■ Task instructions
Please set down the entries below once more, exactly.

[[ Data extract, beginning ]]

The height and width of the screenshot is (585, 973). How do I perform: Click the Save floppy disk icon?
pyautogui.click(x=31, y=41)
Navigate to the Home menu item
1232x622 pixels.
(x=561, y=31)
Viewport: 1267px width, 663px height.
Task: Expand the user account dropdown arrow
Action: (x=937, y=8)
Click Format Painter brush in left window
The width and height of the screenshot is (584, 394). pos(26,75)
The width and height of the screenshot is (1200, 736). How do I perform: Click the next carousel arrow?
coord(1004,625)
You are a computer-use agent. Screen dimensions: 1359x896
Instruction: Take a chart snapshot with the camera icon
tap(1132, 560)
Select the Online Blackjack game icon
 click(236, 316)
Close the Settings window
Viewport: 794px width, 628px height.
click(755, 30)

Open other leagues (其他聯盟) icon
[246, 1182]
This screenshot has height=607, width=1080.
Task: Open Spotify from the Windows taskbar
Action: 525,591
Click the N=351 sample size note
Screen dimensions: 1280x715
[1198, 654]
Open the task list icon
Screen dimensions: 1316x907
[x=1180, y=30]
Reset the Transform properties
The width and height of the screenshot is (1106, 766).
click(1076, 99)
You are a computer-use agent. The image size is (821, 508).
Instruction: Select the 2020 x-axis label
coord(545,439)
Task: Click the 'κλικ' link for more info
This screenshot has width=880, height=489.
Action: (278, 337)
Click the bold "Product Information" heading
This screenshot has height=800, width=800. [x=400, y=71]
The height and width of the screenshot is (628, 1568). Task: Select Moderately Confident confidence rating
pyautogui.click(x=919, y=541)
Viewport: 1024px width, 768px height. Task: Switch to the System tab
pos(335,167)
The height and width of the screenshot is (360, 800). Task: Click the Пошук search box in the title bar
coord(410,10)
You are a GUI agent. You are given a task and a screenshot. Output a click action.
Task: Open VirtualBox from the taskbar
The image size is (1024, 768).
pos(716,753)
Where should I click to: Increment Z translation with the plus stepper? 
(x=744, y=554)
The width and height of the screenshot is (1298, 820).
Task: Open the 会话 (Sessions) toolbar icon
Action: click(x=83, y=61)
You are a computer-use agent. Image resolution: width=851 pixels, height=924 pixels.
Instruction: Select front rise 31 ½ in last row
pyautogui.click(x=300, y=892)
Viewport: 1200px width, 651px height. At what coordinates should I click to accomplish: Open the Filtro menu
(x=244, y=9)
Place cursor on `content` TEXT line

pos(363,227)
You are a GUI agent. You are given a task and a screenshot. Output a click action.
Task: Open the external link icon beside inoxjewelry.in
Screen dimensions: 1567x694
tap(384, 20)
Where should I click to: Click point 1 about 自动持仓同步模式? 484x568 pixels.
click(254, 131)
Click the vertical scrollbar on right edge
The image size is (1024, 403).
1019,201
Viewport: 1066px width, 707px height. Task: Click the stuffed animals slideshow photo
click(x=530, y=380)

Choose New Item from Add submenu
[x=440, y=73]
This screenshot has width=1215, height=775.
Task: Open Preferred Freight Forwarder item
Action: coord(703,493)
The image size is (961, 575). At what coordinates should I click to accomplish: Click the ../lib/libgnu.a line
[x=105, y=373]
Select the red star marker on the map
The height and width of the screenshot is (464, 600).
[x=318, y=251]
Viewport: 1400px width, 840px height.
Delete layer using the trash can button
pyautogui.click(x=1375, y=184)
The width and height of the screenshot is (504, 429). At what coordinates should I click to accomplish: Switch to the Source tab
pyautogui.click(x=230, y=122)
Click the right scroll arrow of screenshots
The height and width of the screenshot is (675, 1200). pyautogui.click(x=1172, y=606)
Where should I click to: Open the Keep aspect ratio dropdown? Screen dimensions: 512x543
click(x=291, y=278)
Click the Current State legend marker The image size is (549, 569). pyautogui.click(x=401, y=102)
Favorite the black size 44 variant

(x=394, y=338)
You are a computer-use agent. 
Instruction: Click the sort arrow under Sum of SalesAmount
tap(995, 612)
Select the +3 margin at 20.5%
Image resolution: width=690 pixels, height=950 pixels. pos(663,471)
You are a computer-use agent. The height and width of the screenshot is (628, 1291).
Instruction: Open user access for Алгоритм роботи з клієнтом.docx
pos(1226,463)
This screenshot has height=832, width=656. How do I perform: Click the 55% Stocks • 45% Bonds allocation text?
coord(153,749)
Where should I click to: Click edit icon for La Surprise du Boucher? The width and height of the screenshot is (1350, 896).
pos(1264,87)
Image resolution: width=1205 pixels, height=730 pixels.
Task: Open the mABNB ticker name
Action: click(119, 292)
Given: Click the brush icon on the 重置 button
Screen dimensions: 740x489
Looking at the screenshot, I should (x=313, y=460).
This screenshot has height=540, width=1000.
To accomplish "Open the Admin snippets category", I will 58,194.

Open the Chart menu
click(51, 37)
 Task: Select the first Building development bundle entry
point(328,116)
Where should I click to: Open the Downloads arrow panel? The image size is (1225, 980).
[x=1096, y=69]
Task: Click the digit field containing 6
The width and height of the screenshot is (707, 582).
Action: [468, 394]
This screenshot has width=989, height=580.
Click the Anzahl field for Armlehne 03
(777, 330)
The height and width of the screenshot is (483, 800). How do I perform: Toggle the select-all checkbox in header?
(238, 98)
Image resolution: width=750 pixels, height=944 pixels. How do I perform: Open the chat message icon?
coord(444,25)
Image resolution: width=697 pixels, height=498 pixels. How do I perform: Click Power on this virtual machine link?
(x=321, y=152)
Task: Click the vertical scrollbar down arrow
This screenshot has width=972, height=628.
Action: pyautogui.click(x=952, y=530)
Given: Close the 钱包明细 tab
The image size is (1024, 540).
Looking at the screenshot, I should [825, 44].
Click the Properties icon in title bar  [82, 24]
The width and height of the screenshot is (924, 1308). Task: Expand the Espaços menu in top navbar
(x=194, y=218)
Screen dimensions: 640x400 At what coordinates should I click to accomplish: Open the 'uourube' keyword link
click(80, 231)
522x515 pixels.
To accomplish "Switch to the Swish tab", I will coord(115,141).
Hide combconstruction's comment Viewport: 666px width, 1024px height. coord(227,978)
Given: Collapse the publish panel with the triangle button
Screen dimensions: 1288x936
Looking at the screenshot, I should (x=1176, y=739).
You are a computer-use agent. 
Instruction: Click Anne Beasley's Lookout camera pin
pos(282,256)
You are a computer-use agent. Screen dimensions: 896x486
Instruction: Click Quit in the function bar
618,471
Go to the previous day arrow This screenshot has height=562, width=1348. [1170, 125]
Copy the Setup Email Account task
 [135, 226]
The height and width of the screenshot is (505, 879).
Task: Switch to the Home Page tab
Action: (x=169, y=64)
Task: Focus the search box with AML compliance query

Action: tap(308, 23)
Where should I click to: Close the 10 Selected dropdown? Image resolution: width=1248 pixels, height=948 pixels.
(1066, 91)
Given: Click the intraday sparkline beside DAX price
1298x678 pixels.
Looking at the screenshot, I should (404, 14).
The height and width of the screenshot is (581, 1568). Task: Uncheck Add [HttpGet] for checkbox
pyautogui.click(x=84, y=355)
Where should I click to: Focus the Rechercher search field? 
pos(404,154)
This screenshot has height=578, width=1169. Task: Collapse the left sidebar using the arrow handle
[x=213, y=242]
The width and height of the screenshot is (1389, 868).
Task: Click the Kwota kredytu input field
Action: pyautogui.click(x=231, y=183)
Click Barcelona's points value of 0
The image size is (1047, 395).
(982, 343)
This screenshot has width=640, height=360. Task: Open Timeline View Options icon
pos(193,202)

[[ Data extract, end ]]

■ Completed task
The height and width of the screenshot is (585, 973). How do I perform: Click the Save floppy disk icon?
pyautogui.click(x=31, y=41)
Navigate to the Home menu item
1232x622 pixels.
(x=561, y=31)
Viewport: 1267px width, 663px height.
Task: Expand the user account dropdown arrow
Action: (x=937, y=8)
Click Format Painter brush in left window
The width and height of the screenshot is (584, 394). pos(26,75)
The width and height of the screenshot is (1200, 736). How do I perform: Click the next carousel arrow?
coord(1004,625)
You are a computer-use agent. Screen dimensions: 1359x896
Instruction: Take a chart snapshot with the camera icon
tap(1132, 560)
Select the Online Blackjack game icon
 click(236, 316)
Close the Settings window
Viewport: 794px width, 628px height.
click(755, 30)

Open other leagues (其他聯盟) icon
[246, 1182]
This screenshot has height=607, width=1080.
Task: Open Spotify from the Windows taskbar
Action: 525,591
Click the N=351 sample size note
Screen dimensions: 1280x715
[1198, 654]
Open the task list icon
Screen dimensions: 1316x907
[x=1180, y=30]
Reset the Transform properties
The width and height of the screenshot is (1106, 766).
click(1076, 99)
You are a computer-use agent. The image size is (821, 508).
Instruction: Select the 2020 x-axis label
coord(545,439)
Task: Click the 'κλικ' link for more info
This screenshot has width=880, height=489.
Action: (278, 337)
Click the bold "Product Information" heading
This screenshot has height=800, width=800. [x=400, y=71]
The height and width of the screenshot is (628, 1568). Task: Select Moderately Confident confidence rating
pyautogui.click(x=919, y=541)
Viewport: 1024px width, 768px height. Task: Switch to the System tab
pos(335,167)
The height and width of the screenshot is (360, 800). Task: Click the Пошук search box in the title bar
coord(410,10)
You are a GUI agent. You are given a task and a screenshot. Output a click action.
Task: Open VirtualBox from the taskbar
The image size is (1024, 768).
pos(716,753)
Where should I click to: Increment Z translation with the plus stepper? 
(x=744, y=554)
The width and height of the screenshot is (1298, 820).
Task: Open the 会话 (Sessions) toolbar icon
Action: click(x=83, y=61)
You are a computer-use agent. Image resolution: width=851 pixels, height=924 pixels.
Instruction: Select front rise 31 ½ in last row
pyautogui.click(x=300, y=892)
Viewport: 1200px width, 651px height. At what coordinates should I click to accomplish: Open the Filtro menu
(x=244, y=9)
Place cursor on `content` TEXT line

pos(363,227)
You are a GUI agent. You are given a task and a screenshot. Output a click action.
Task: Open the external link icon beside inoxjewelry.in
Screen dimensions: 1567x694
tap(384, 20)
Where should I click to: Click point 1 about 自动持仓同步模式? 484x568 pixels.
click(254, 131)
Click the vertical scrollbar on right edge
The image size is (1024, 403).
1019,201
Viewport: 1066px width, 707px height. Task: Click the stuffed animals slideshow photo
click(x=530, y=380)

Choose New Item from Add submenu
[x=440, y=73]
This screenshot has width=1215, height=775.
Task: Open Preferred Freight Forwarder item
Action: coord(703,493)
The image size is (961, 575). At what coordinates should I click to accomplish: Click the ../lib/libgnu.a line
[x=105, y=373]
Select the red star marker on the map
The height and width of the screenshot is (464, 600).
[x=318, y=251]
Viewport: 1400px width, 840px height.
Delete layer using the trash can button
pyautogui.click(x=1375, y=184)
The width and height of the screenshot is (504, 429). At what coordinates should I click to accomplish: Switch to the Source tab
pyautogui.click(x=230, y=122)
Click the right scroll arrow of screenshots
The height and width of the screenshot is (675, 1200). pyautogui.click(x=1172, y=606)
Where should I click to: Open the Keep aspect ratio dropdown? Screen dimensions: 512x543
click(x=291, y=278)
Click the Current State legend marker The image size is (549, 569). pyautogui.click(x=401, y=102)
Favorite the black size 44 variant

(x=394, y=338)
You are a computer-use agent. 
Instruction: Click the sort arrow under Sum of SalesAmount
tap(995, 612)
Select the +3 margin at 20.5%
Image resolution: width=690 pixels, height=950 pixels. pos(663,471)
You are a computer-use agent. The height and width of the screenshot is (628, 1291).
Instruction: Open user access for Алгоритм роботи з клієнтом.docx
pos(1226,463)
This screenshot has height=832, width=656. How do I perform: Click the 55% Stocks • 45% Bonds allocation text?
coord(153,749)
Where should I click to: Click edit icon for La Surprise du Boucher? The width and height of the screenshot is (1350, 896).
pos(1264,87)
Image resolution: width=1205 pixels, height=730 pixels.
Task: Open the mABNB ticker name
Action: click(119, 292)
Given: Click the brush icon on the 重置 button
Screen dimensions: 740x489
Looking at the screenshot, I should (x=313, y=460).
This screenshot has height=540, width=1000.
To accomplish "Open the Admin snippets category", I will 58,194.

Open the Chart menu
click(51, 37)
 Task: Select the first Building development bundle entry
point(328,116)
Where should I click to: Open the Downloads arrow panel? The image size is (1225, 980).
[x=1096, y=69]
Task: Click the digit field containing 6
The width and height of the screenshot is (707, 582).
Action: [468, 394]
This screenshot has width=989, height=580.
Click the Anzahl field for Armlehne 03
(777, 330)
The height and width of the screenshot is (483, 800). How do I perform: Toggle the select-all checkbox in header?
(238, 98)
Image resolution: width=750 pixels, height=944 pixels. How do I perform: Open the chat message icon?
coord(444,25)
Image resolution: width=697 pixels, height=498 pixels. How do I perform: Click Power on this virtual machine link?
(x=321, y=152)
Task: Click the vertical scrollbar down arrow
This screenshot has width=972, height=628.
Action: pyautogui.click(x=952, y=530)
Given: Close the 钱包明细 tab
The image size is (1024, 540).
Looking at the screenshot, I should [825, 44].
Click the Properties icon in title bar  [82, 24]
The width and height of the screenshot is (924, 1308). Task: Expand the Espaços menu in top navbar
(x=194, y=218)
Screen dimensions: 640x400 At what coordinates should I click to accomplish: Open the 'uourube' keyword link
click(80, 231)
522x515 pixels.
To accomplish "Switch to the Swish tab", I will coord(115,141).
Hide combconstruction's comment Viewport: 666px width, 1024px height. coord(227,978)
Given: Collapse the publish panel with the triangle button
Screen dimensions: 1288x936
Looking at the screenshot, I should (x=1176, y=739).
You are a computer-use agent. 
Instruction: Click Anne Beasley's Lookout camera pin
pos(282,256)
You are a computer-use agent. Screen dimensions: 896x486
Instruction: Click Quit in the function bar
618,471
Go to the previous day arrow This screenshot has height=562, width=1348. [1170, 125]
Copy the Setup Email Account task
 [135, 226]
The height and width of the screenshot is (505, 879).
Task: Switch to the Home Page tab
Action: (x=169, y=64)
Task: Focus the search box with AML compliance query

Action: tap(308, 23)
Where should I click to: Close the 10 Selected dropdown? Image resolution: width=1248 pixels, height=948 pixels.
(1066, 91)
Given: Click the intraday sparkline beside DAX price
1298x678 pixels.
Looking at the screenshot, I should (404, 14).
The height and width of the screenshot is (581, 1568). Task: Uncheck Add [HttpGet] for checkbox
pyautogui.click(x=84, y=355)
Where should I click to: Focus the Rechercher search field? 
pos(404,154)
This screenshot has height=578, width=1169. Task: Collapse the left sidebar using the arrow handle
[x=213, y=242]
The width and height of the screenshot is (1389, 868).
Task: Click the Kwota kredytu input field
Action: pyautogui.click(x=231, y=183)
Click Barcelona's points value of 0
The image size is (1047, 395).
(982, 343)
This screenshot has width=640, height=360. Task: Open Timeline View Options icon
pos(193,202)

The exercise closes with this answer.